The dissent states that “ejusdem generis should not be employed to
further limit the types of charges for which a defendant may be required to
reimburse a victim.” Although the legislature could have defined “economic
loss” simply as “[r]easonable charges incurred for reasonably needed products,
services and accommodations,” it used the phrase “including but not limited
to,” and listed specific examples of “products, services and accommodations.”
RSA 651:62, III(a). Accordingly, based on the language chosen by the
legislature, we find that the application of the statute is limited to the types of
items particularized.

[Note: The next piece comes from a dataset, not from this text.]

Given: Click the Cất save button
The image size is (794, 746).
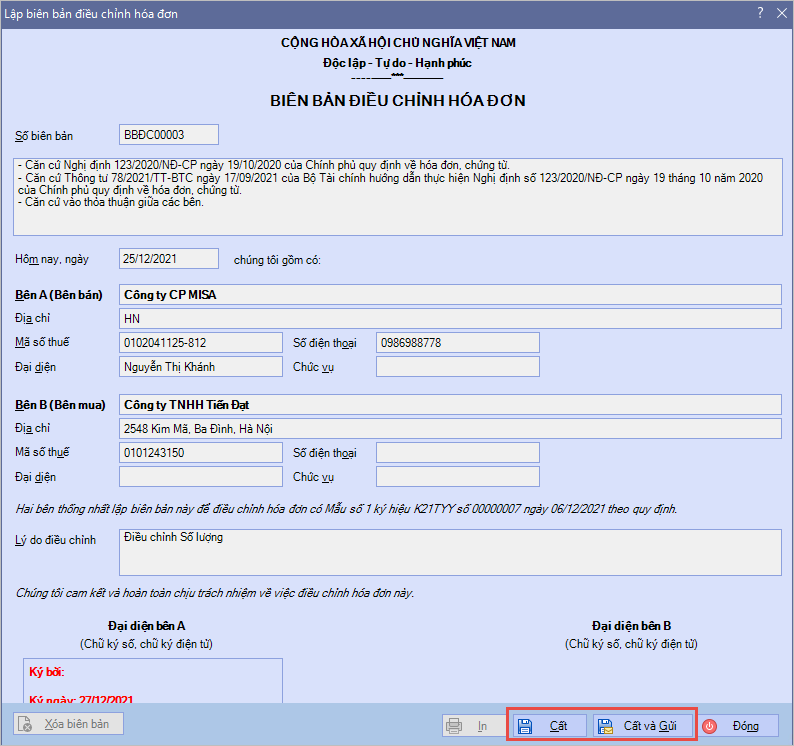Looking at the screenshot, I should [x=551, y=726].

See Clark, 154 N.H. at 423.

Nor do we agree with the dissent’s contention that our construction
renders the phrase “other expenses incurred as a direct result of a criminal
offense” superfluous. RSA 651:62, III. That phrase itself is limited by the word
“including,” and by the specific examples of “economic loss” set forth in
paragraphs III(a), (b), (c), (d), and (e). If we were to adopt the dissent’s broad
construction of “other expenses incurred as a direct result of a criminal
offense,” paragraphs III(a) through (e) would be rendered mere surplusage. See
Garand, 159 N.H. at 141 (providing that “whenever possible, every word of a
statute should be given effect” (quotation omitted)).

The State also argues that “economic loss” under RSA 651:62, III(a)

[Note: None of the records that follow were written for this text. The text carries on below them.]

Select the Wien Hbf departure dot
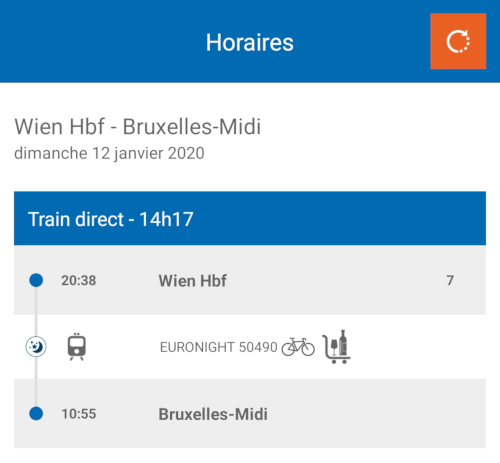Image resolution: width=500 pixels, height=463 pixels. click(36, 280)
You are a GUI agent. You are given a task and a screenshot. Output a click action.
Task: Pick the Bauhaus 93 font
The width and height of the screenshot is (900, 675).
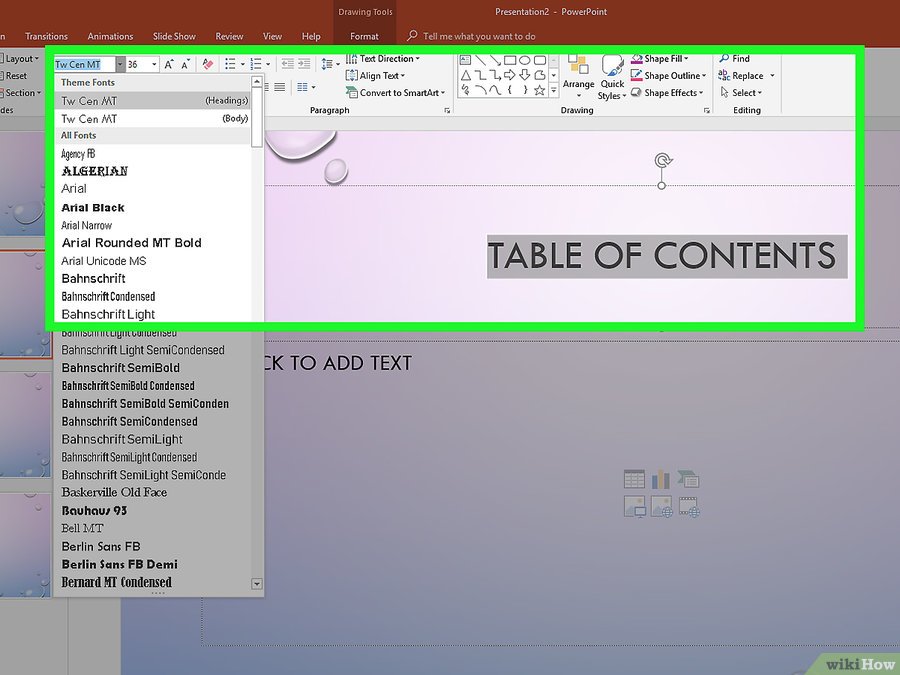click(x=94, y=510)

should be construed to allow reimbursement for the cost of the security
system, because doing so would be consistent with the statutory purpose of
“increas[ing], to the maximum extent feasible, the number of instances in
which victims receive restitution.” RSA 651:61-a, II. Although we agree that
ordering reimbursement would be consistent with the statutory purpose, a
broad statutory purpose does not “override the specific language chosen by the
legislature.” Appeal of Town of Lincoln, 172 N.H. 244, 251 (2019). As
discussed above, RSA 651:62 and :63 provide that victims may receive
restitution only for expenses that meet the definition of “economic loss.” RSA
651:62, III, V. In addition, RSA 651:61-a, I, provides that restitution is
intended only to compensate a victim for “losses.” RSA 651:61-a, I; Schwartz,
160 N.H. at 71-72. Under the State’s construction, there would be virtually no
limit to the expenses that could be compensable as restitution, as any payment
from a defendant to a victim, no matter how tenuous the connection with the
crime, would “increase, to the maximum extent feasible, the number of
instances in which victims receive restitution.” RSA 651:61-a, II.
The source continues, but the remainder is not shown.